The Sox scored all of their runs in Monday’s 6-1 win on three homers and picked up Tuesday where they left off. Dewayne Wise homered in the first and Gordon Beckham hit his career-high 15th in the third against Tigers starter Doug Fister to give Jake Peavy a 2-0 lead. But Fister (9-8) allowed no other hits in seven innings, and after the Sox strung together three hits against Joaquin Benoit to cut Detroit’s lead to 5-3, their 2-3-4 hitters went down in order.

“I feel like we have a lot of people that are trying to do too much,’’ said Wise, the No. 3-hitter in Adam Dunn’s absence who struck out three times, including once in the eighth. “We’ll get runners in scoring position and guys will go out there thinking they have to do something at that point. I feel like we got to relax and have fun. Just go out and play the game.’’

Looking to build their lead in the AL Central to four games, the Sox instead had it cut to two. Max Scherzer faces Gavin Floyd on Wednesday, and Justin Verlander opposes Chris Sale on Thursday.

The Tigers used the long ball against Peavy in the fifth to erase the Sox’ two-run lead. Austin Jackson hit a two-run homer and Miguel Cabrera belted his 36th of the season two batters later to make it 3-2.

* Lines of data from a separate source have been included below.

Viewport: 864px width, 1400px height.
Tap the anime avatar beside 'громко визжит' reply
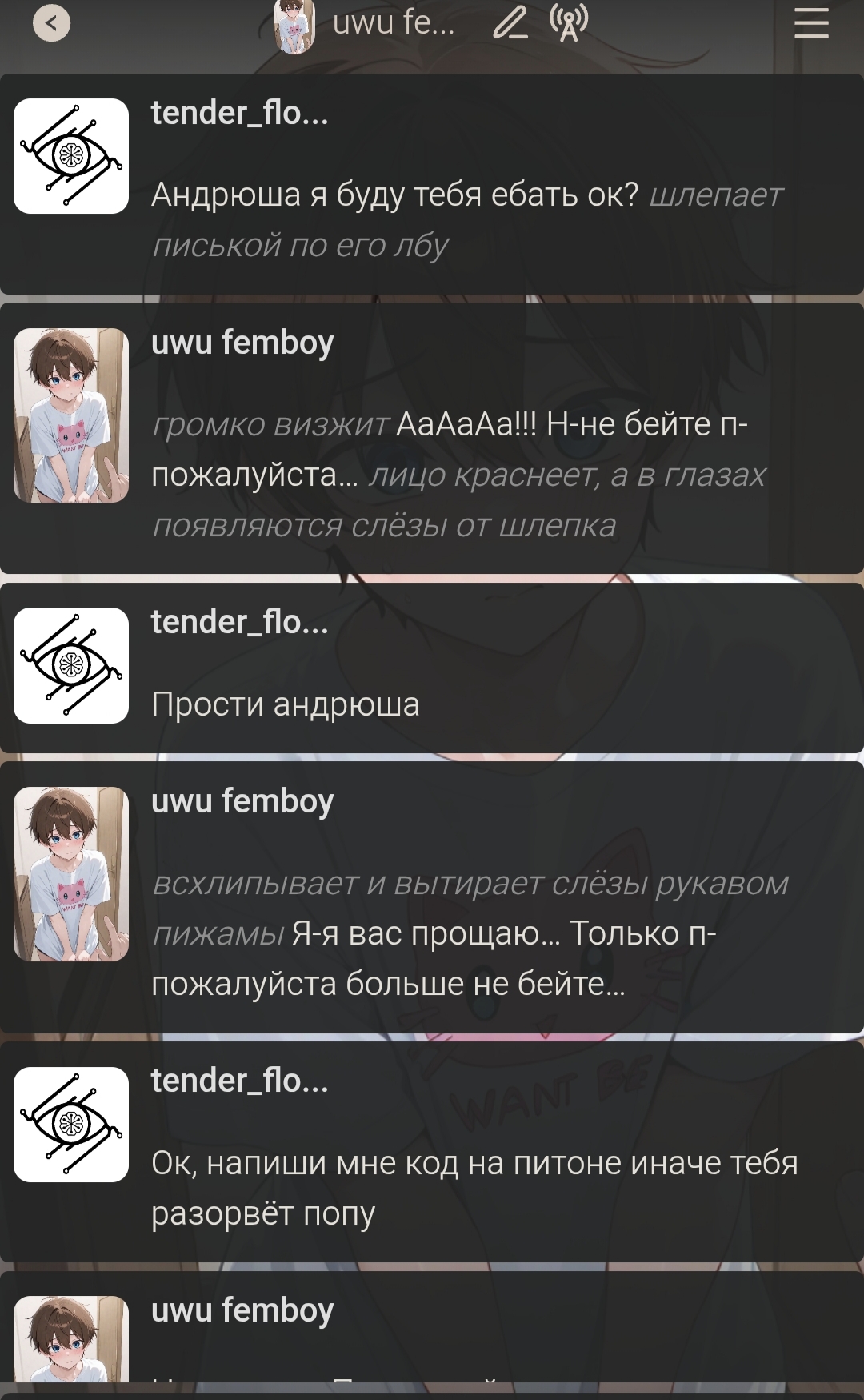pos(71,415)

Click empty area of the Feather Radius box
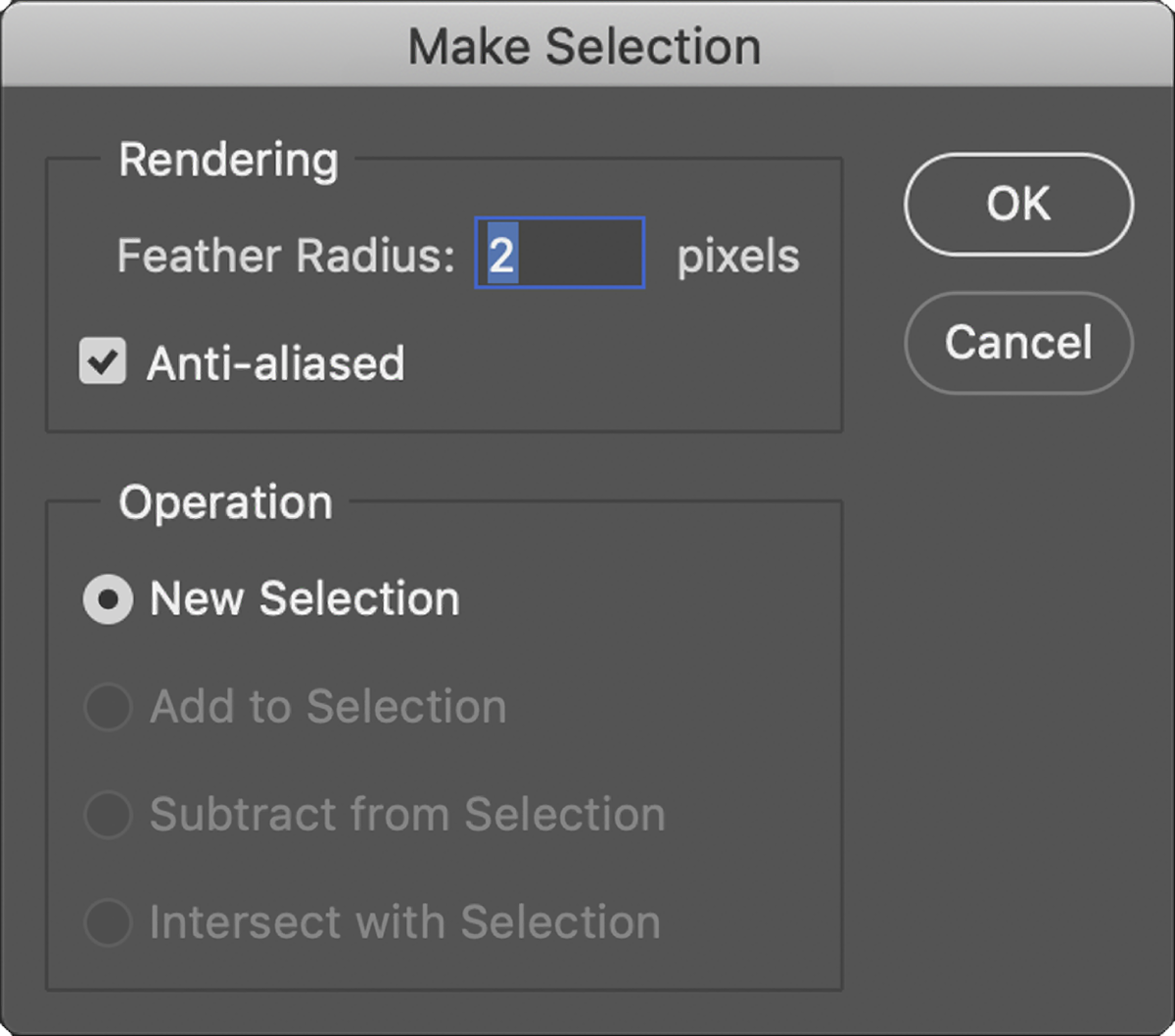588,254
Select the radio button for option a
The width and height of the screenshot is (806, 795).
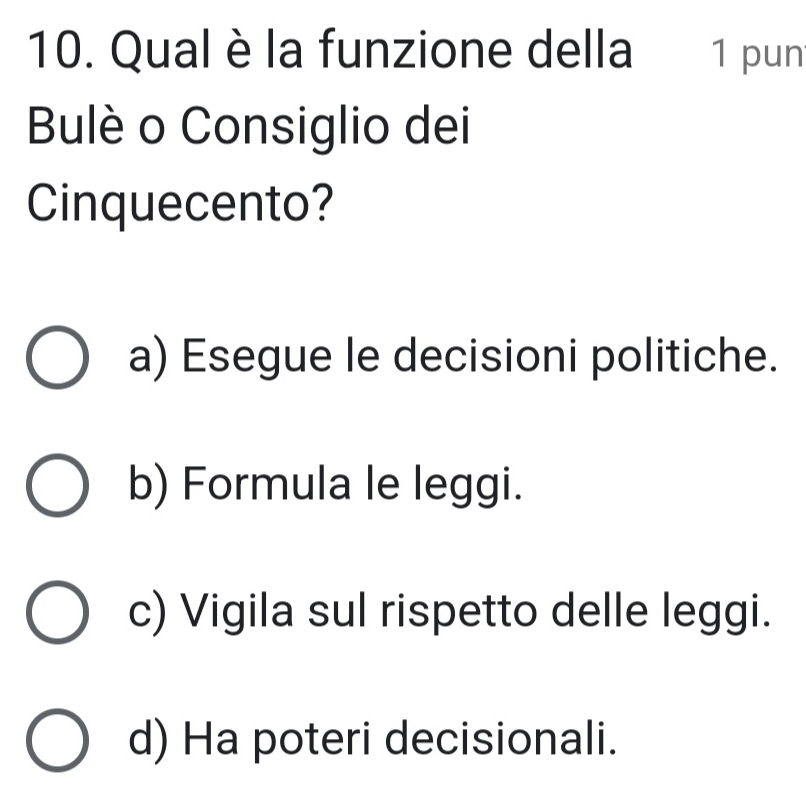[59, 359]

“You give up homers, you don’t mind doing that but they have to be solos like Fister,’’ Peavy said.

Peavy “had good stuff” and struck out nine but couldn’t finish the sixth because his pitch count was at 117, the result of Tigers hitters fouling off pitches and battling him deep into counts. The home-run pitches were on thigh- and belt-high fastballs.

Fister’s stuff, particularly his curveball, was every bit as good. After Beckham’s homer, he walked Kevin Youkilis with one out and proceeded to retire 14 consecutive Sox through the seventh.

“Today you just tip your hat to Fister,’’ manager Robin Ventura said. “He was tough.’’

After Donnie Veal and Brett Myers got out of a jam created by two Nate Jones walks in the seventh, Francisco Liriano opened the eighth by hitting a batter and giving up two singles, including an RBI by Alex Avila. Andy Dirks drove in the Tigers’ fifth run with a single against Jesse Crain (charged to Liriano).

The Sox cut the lead to 5-3 in the eighth when Alexei Ramirez, Beckham and Alejandro De Aza singled to open the inning. But the rally began to fizzle when Youkilis, attempting to bunt the tying runs to second and third, didn’t get a bunt down before striking out.

The sacrifice would have been the first of Youkilis’ career.

“We’re trying to tie it up and we’re trying to move them into scoring position and it just didn’t happen,’’ Ventura said. “We didn’t execute it very well.’’

After Wise struck out, Paul Konerko grounded out to second to end the inning.